**Your objective**
Write the data out again exactly and in full.

**Stored data**
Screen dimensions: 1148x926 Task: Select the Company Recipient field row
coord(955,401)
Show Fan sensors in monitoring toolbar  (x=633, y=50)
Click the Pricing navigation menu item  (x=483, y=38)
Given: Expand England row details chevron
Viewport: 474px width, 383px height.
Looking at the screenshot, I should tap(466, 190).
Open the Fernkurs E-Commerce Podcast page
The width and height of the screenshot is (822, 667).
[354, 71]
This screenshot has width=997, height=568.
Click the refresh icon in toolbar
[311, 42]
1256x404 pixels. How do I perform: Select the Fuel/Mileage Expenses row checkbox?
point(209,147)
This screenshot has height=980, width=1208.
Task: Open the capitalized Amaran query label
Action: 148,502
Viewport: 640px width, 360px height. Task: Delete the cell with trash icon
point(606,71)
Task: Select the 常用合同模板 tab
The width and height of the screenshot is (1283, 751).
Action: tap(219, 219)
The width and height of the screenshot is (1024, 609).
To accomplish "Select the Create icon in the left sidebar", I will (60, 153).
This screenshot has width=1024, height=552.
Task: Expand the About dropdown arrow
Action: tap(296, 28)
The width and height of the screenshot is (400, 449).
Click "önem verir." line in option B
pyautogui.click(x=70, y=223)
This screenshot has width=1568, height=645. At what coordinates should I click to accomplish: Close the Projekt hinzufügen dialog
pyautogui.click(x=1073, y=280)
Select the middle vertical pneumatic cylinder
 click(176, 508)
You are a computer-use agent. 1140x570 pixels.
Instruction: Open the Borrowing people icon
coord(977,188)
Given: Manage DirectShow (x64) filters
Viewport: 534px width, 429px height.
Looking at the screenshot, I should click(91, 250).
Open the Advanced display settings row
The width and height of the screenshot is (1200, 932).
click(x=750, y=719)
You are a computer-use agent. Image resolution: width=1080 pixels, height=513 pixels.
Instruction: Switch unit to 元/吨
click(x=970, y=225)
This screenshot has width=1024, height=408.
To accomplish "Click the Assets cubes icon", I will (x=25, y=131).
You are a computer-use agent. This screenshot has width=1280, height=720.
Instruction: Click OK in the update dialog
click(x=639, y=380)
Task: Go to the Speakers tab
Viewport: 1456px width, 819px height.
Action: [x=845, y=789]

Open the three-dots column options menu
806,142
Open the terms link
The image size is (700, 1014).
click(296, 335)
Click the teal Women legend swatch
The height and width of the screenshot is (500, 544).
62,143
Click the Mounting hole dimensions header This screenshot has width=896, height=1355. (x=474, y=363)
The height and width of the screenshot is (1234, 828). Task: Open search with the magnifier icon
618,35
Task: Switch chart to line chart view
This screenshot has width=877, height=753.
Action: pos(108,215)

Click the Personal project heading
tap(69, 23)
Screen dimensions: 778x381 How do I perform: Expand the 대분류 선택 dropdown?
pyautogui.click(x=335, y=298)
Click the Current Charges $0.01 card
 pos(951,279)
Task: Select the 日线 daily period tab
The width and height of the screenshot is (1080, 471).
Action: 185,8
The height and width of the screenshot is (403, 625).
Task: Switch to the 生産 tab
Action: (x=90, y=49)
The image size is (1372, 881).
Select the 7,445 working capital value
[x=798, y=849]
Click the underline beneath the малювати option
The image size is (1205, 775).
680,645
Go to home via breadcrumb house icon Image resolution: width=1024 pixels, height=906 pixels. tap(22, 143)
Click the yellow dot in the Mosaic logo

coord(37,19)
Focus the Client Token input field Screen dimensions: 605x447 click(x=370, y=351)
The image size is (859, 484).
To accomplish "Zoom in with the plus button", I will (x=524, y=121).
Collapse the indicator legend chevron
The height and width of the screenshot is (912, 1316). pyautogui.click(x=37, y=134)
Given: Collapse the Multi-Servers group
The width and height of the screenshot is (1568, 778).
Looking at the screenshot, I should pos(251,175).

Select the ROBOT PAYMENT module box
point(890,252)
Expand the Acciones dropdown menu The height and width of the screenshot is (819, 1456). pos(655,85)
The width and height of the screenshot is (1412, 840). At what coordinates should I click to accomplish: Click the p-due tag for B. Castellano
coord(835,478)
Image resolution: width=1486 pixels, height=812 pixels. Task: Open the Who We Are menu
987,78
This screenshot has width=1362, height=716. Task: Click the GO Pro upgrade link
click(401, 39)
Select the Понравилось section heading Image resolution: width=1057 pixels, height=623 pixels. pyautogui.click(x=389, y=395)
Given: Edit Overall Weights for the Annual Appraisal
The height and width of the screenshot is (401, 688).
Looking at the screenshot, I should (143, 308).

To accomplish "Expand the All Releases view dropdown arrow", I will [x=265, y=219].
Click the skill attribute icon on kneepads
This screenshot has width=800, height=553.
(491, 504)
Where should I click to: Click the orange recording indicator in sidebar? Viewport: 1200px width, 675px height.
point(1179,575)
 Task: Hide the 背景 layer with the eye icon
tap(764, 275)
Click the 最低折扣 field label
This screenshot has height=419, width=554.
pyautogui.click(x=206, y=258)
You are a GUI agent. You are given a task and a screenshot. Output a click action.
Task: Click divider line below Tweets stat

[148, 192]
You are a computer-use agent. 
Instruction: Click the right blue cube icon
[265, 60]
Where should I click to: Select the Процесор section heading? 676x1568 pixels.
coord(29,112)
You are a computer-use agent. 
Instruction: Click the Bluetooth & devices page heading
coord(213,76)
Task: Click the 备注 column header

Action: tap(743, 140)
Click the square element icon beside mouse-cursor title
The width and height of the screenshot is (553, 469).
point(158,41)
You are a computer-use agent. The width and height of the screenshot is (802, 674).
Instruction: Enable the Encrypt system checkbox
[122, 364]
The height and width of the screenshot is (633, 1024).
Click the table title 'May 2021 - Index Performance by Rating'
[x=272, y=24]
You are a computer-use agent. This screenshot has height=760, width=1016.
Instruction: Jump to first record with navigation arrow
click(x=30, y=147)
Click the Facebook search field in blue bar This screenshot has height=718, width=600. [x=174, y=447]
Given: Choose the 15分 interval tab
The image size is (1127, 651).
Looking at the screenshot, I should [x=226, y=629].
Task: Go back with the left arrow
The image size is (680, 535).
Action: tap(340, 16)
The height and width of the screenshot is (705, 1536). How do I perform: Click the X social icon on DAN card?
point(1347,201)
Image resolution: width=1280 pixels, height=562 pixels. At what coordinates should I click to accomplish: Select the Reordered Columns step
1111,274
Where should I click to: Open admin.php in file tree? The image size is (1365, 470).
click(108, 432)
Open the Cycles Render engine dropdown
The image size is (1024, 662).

**Response to the task**
Screen dimensions: 1148x926 Task: Select the Company Recipient field row
coord(955,401)
Show Fan sensors in monitoring toolbar  (x=633, y=50)
Click the Pricing navigation menu item  (x=483, y=38)
Given: Expand England row details chevron
Viewport: 474px width, 383px height.
Looking at the screenshot, I should tap(466, 190).
Open the Fernkurs E-Commerce Podcast page
The width and height of the screenshot is (822, 667).
[354, 71]
This screenshot has width=997, height=568.
Click the refresh icon in toolbar
[311, 42]
1256x404 pixels. How do I perform: Select the Fuel/Mileage Expenses row checkbox?
point(209,147)
This screenshot has height=980, width=1208.
Task: Open the capitalized Amaran query label
Action: 148,502
Viewport: 640px width, 360px height. Task: Delete the cell with trash icon
point(606,71)
Task: Select the 常用合同模板 tab
The width and height of the screenshot is (1283, 751).
Action: tap(219, 219)
The width and height of the screenshot is (1024, 609).
To accomplish "Select the Create icon in the left sidebar", I will (60, 153).
This screenshot has width=1024, height=552.
Task: Expand the About dropdown arrow
Action: tap(296, 28)
The width and height of the screenshot is (400, 449).
Click "önem verir." line in option B
pyautogui.click(x=70, y=223)
This screenshot has width=1568, height=645. At what coordinates should I click to accomplish: Close the Projekt hinzufügen dialog
pyautogui.click(x=1073, y=280)
Select the middle vertical pneumatic cylinder
 click(176, 508)
You are a computer-use agent. 1140x570 pixels.
Instruction: Open the Borrowing people icon
coord(977,188)
Given: Manage DirectShow (x64) filters
Viewport: 534px width, 429px height.
Looking at the screenshot, I should click(91, 250).
Open the Advanced display settings row
The width and height of the screenshot is (1200, 932).
click(x=750, y=719)
You are a computer-use agent. Image resolution: width=1080 pixels, height=513 pixels.
Instruction: Switch unit to 元/吨
click(x=970, y=225)
This screenshot has width=1024, height=408.
To accomplish "Click the Assets cubes icon", I will (x=25, y=131).
You are a computer-use agent. This screenshot has width=1280, height=720.
Instruction: Click OK in the update dialog
click(x=639, y=380)
Task: Go to the Speakers tab
Viewport: 1456px width, 819px height.
Action: [x=845, y=789]

Open the three-dots column options menu
806,142
Open the terms link
The image size is (700, 1014).
click(296, 335)
Click the teal Women legend swatch
The height and width of the screenshot is (500, 544).
62,143
Click the Mounting hole dimensions header This screenshot has width=896, height=1355. (x=474, y=363)
The height and width of the screenshot is (1234, 828). Task: Open search with the magnifier icon
618,35
Task: Switch chart to line chart view
This screenshot has width=877, height=753.
Action: pos(108,215)

Click the Personal project heading
tap(69, 23)
Screen dimensions: 778x381 How do I perform: Expand the 대분류 선택 dropdown?
pyautogui.click(x=335, y=298)
Click the Current Charges $0.01 card
 pos(951,279)
Task: Select the 日线 daily period tab
The width and height of the screenshot is (1080, 471).
Action: 185,8
The height and width of the screenshot is (403, 625).
Task: Switch to the 生産 tab
Action: (x=90, y=49)
The image size is (1372, 881).
Select the 7,445 working capital value
[x=798, y=849]
Click the underline beneath the малювати option
The image size is (1205, 775).
680,645
Go to home via breadcrumb house icon Image resolution: width=1024 pixels, height=906 pixels. tap(22, 143)
Click the yellow dot in the Mosaic logo

coord(37,19)
Focus the Client Token input field Screen dimensions: 605x447 click(x=370, y=351)
The image size is (859, 484).
To accomplish "Zoom in with the plus button", I will (x=524, y=121).
Collapse the indicator legend chevron
The height and width of the screenshot is (912, 1316). pyautogui.click(x=37, y=134)
Given: Collapse the Multi-Servers group
The width and height of the screenshot is (1568, 778).
Looking at the screenshot, I should pos(251,175).

Select the ROBOT PAYMENT module box
point(890,252)
Expand the Acciones dropdown menu The height and width of the screenshot is (819, 1456). pos(655,85)
The width and height of the screenshot is (1412, 840). At what coordinates should I click to accomplish: Click the p-due tag for B. Castellano
coord(835,478)
Image resolution: width=1486 pixels, height=812 pixels. Task: Open the Who We Are menu
987,78
This screenshot has width=1362, height=716. Task: Click the GO Pro upgrade link
click(401, 39)
Select the Понравилось section heading Image resolution: width=1057 pixels, height=623 pixels. pyautogui.click(x=389, y=395)
Given: Edit Overall Weights for the Annual Appraisal
The height and width of the screenshot is (401, 688).
Looking at the screenshot, I should (143, 308).

To accomplish "Expand the All Releases view dropdown arrow", I will [x=265, y=219].
Click the skill attribute icon on kneepads
This screenshot has width=800, height=553.
(491, 504)
Where should I click to: Click the orange recording indicator in sidebar? Viewport: 1200px width, 675px height.
point(1179,575)
 Task: Hide the 背景 layer with the eye icon
tap(764, 275)
Click the 最低折扣 field label
This screenshot has height=419, width=554.
pyautogui.click(x=206, y=258)
You are a GUI agent. You are given a task and a screenshot. Output a click action.
Task: Click divider line below Tweets stat

[148, 192]
You are a computer-use agent. 
Instruction: Click the right blue cube icon
[265, 60]
Where should I click to: Select the Процесор section heading? 676x1568 pixels.
coord(29,112)
You are a computer-use agent. 
Instruction: Click the Bluetooth & devices page heading
coord(213,76)
Task: Click the 备注 column header

Action: tap(743, 140)
Click the square element icon beside mouse-cursor title
The width and height of the screenshot is (553, 469).
point(158,41)
You are a computer-use agent. The width and height of the screenshot is (802, 674).
Instruction: Enable the Encrypt system checkbox
[122, 364]
The height and width of the screenshot is (633, 1024).
Click the table title 'May 2021 - Index Performance by Rating'
[x=272, y=24]
You are a computer-use agent. This screenshot has height=760, width=1016.
Instruction: Jump to first record with navigation arrow
click(x=30, y=147)
Click the Facebook search field in blue bar This screenshot has height=718, width=600. [x=174, y=447]
Given: Choose the 15分 interval tab
The image size is (1127, 651).
Looking at the screenshot, I should [x=226, y=629].
Task: Go back with the left arrow
The image size is (680, 535).
Action: tap(340, 16)
The height and width of the screenshot is (705, 1536). How do I perform: Click the X social icon on DAN card?
point(1347,201)
Image resolution: width=1280 pixels, height=562 pixels. At what coordinates should I click to accomplish: Select the Reordered Columns step
1111,274
Where should I click to: Open admin.php in file tree? The image size is (1365, 470).
click(108, 432)
Open the Cycles Render engine dropdown
The image size is (1024, 662).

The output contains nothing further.